* LIST OF TASKS:
**a)** Render the following sentence from the car-detailing forum thread into Spanish: "It took me about 30 mins to buff the bonnet buffing a 30cm x 30cm area at a time."
**b)** Quote the passage of the car-detailing forum thread between "Notice that i" and "remove them lol.", inclusive.

* SELECTED EXCERPT:
━━━━━━━━━━━━━━━━

It took me about 30 mins to buff the bonnet buffing a 30cm x 30cm area at a time.

I used a rotary buffer with a medium density foam pad with farecla G3

then switched to a soft density finishing pad with 3M finnesse

then applied 2 coats of NXT wax by hand, wiping it off with microfibre cloth.

Notice that i removed the wiper washer's so they wouldnt get in the way.


all up the job took about hr and 15 mins. The spots were really bad, they had actually etched the clearcoat so i probably buffed half the clear off the paint just to remove them lol.


These pics were taken with direct sunlight on them...the paint is so shiny its hard to tell that there is sunlight on it!
http://img382.imageshack.us/img382/76/19fr.jpg (http://imageshack.us/)

http://img382.imageshack.us/img382/1465/23ci.jpg (http://imageshack.us/)

http://img382.imageshack.us/img382/9639/30xk.jpg (http://imageshack.us/)

http://img382.imageshack.us/img382/2751/41ic.jpg (http://imageshack.us/)

http://img382.imageshack.us/img382/6281/62vj.jpg (http://imageshack.us/)


these 2 are just after i finished under fluro lights.

http://img382.imageshack.us/img382/8254/74kt.jpg (http://imageshack.us/)

http://img382.imageshack.us/img382/7788/81ww.jpg (http://imageshack.us/)

**Ghost**
16-09-2005, 03:06 AM
h22aaccord... thats reallly focking shiny mate good job

just thought i'd come back and recommend 2 products

1. Kitten Polish/Wax

this is a littel bottle of magic. I know for a fact that its nowhere near as good as NXT or other premium products. But for a $9 bottle that doesnt require you to get out the electric buffer this thing is magic

2. Citrus magic plastic moisteriser (i'll get the proper name tomorrow)

I went crazy with this today. I was a bit dubious at first as it sed u can use it to gloss and protect both interior and exterior plastics + TYRES as well... but neway i decided to try

EXCELLENT RESULT... i sprayed it on all exterior plastics, the handbrake plastics, the tyres and wiped a small amount on the dash. Plastics are completely "soft", moisterised, without being oily and definitely shiney... will recommend to everyone...bargain at $15 a can

aaronng
16-09-2005, 01:58 PM
That citrus magic sounds interesting!

**Ghost**
16-09-2005, 03:17 PM
its called

Pyroil Citrus Plastics

its weird cos it has a pic of a tyre on it, but if u read the instructions its actually for all plastics, tyres, interior, trips

aaronng
16-09-2005, 03:25 PM
Where did you buy it from? The regular haunts at supercheap, repco, autobarn, autoone and BigW?

**Ghost**
16-09-2005, 03:30 PM
yeps!

aaronng
16-09-2005, 04:42 PM
Cool. Thanks!

fudge04au
18-09-2005, 07:06 AM
i was told truck wash is very good...if anyones heard of it, its used for most semi trailers/trucks etc , and duz a greater job then most the others.....

━━━━━━━━━━━━━━━━

* RECORDS SHOWN:
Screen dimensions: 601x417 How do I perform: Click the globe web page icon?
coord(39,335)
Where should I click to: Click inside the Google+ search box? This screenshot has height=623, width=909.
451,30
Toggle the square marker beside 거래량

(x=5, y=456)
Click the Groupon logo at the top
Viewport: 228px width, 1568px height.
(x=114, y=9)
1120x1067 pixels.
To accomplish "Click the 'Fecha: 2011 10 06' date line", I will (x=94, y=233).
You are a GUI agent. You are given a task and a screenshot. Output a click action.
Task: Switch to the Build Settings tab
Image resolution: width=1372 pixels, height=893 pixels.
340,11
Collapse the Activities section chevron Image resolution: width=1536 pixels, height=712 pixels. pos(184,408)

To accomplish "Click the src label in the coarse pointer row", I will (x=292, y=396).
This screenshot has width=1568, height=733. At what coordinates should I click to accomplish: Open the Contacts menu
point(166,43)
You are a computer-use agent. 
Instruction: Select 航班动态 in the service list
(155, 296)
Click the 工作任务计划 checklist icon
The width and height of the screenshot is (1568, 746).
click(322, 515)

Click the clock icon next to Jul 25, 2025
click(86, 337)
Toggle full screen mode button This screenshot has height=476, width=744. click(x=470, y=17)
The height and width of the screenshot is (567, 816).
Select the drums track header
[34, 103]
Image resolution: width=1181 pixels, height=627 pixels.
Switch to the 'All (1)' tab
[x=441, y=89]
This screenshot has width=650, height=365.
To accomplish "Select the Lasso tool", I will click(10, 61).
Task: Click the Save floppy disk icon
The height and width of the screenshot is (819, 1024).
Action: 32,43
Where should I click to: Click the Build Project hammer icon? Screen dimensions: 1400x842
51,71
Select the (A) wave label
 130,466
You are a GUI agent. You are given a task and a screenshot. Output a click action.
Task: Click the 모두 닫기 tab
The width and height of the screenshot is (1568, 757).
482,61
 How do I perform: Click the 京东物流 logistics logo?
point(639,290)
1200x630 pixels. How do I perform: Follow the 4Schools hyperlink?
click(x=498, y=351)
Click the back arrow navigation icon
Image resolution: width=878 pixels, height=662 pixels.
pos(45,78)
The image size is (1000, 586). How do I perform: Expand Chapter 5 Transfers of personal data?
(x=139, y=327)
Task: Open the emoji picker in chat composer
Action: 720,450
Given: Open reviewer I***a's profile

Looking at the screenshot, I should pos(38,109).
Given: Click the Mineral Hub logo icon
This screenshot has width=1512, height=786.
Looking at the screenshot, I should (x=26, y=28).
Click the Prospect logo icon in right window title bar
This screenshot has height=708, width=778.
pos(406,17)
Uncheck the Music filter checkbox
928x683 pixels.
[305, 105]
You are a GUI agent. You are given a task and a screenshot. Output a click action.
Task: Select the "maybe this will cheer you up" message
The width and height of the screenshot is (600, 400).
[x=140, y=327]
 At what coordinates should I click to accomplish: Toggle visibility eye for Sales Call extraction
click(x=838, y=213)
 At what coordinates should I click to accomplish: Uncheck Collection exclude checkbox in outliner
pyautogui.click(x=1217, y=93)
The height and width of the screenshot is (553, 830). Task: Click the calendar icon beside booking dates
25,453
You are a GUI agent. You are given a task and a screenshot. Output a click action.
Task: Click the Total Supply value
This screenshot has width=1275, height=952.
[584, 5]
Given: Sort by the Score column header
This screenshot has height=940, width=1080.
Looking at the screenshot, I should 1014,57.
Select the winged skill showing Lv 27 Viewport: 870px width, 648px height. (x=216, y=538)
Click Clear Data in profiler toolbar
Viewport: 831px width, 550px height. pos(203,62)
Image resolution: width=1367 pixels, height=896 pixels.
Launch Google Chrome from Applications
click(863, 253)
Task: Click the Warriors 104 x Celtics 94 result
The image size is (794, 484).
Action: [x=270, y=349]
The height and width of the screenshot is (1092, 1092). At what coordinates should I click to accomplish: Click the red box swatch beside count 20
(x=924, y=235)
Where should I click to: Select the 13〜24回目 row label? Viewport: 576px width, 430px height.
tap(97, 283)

━━━━━━━━━━━━━━━━

* ANSWER LIST:
**a)** Me llevó unos 30 minutos pulir el capó, puliendo un área de 30 cm x 30 cm a la vez.

**b)**
Notice that i removed the wiper washer's so they wouldnt get in the way.


all up the job took about hr and 15 mins. The spots were really bad, they had actually etched the clearcoat so i probably buffed half the clear off the paint just to remove them lol.